Hacker News new | ask | show | jobs
by ripperdoc 1149 days ago
Am I hallucinating or didn't several of the examples have background audio artifacts, like it's been trained on speech with noisy backgrounds, I'm guessing audio from movies paired with subtitles? Having random background audio can make it quite hard to use in production.
2 comments

>Am I hallucinating or didn't several of the examples have background audio artifacts, like it's been trained on speech with noisy backgrounds, I'm guessing audio from movies paired with subtitles? Having random background audio can make it quite hard to use in production.

The other side of that problem is an opportunity. That's why the same model can also generate music, background noise and sound effects. And it's just because the prompt specifies those things explicitly. The input is truly semantic, so the output is rich and reflects that context. Is your input text sounds like it came from a speech, then there's a high chance your output audio will sound like a megaphone in a public space with crowd reactions and maybe even applause.

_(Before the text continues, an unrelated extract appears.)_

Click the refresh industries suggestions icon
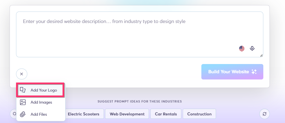This screenshot has height=123, width=285. point(264,114)
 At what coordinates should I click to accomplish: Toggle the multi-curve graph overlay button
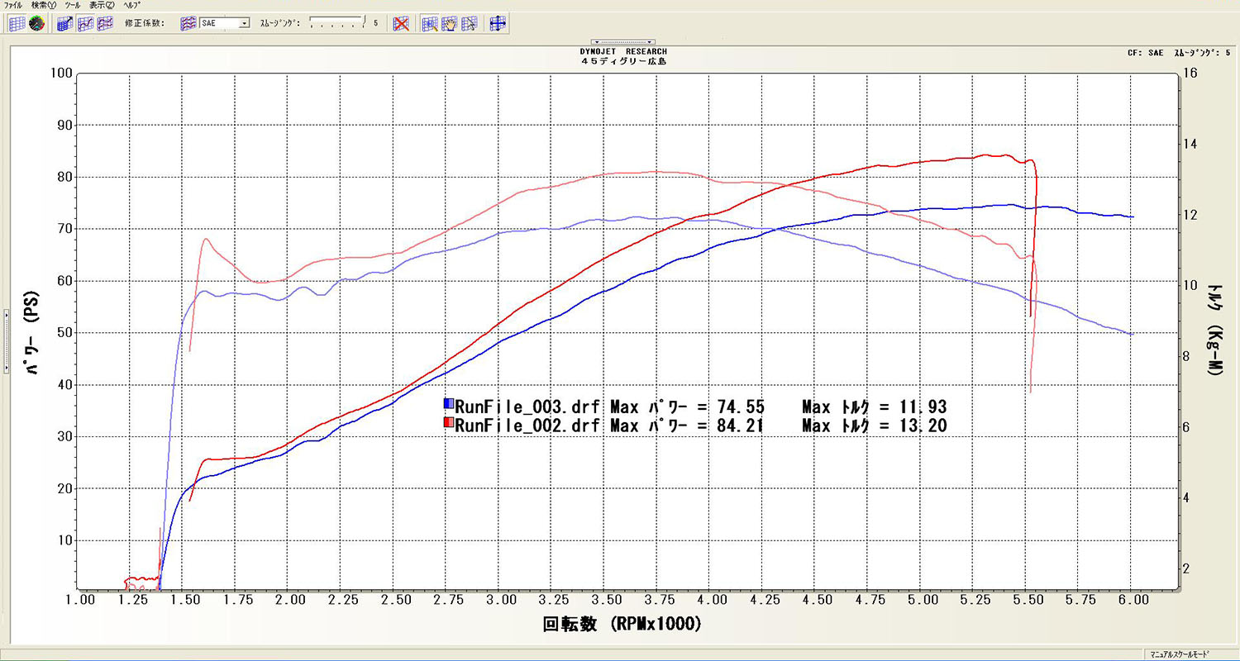(105, 23)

I hear it too. I don't know if it's just background noise though. May be quality issues with the audio synthesis.
yeah sometimes there are definitely artifacts. technically they can be removed pretty easily with another model (like denoiser from FB) but for now we wanted to keep it simple to learn to control these things better through prompt engineering. Like when using a high quality input prompt it generally continues with high quality
At least in the last example, with the man and woman and the expensive oat milk, the background noise seemed to fit a likely public conversation scenario. I wasn't sure if it was accidental or not.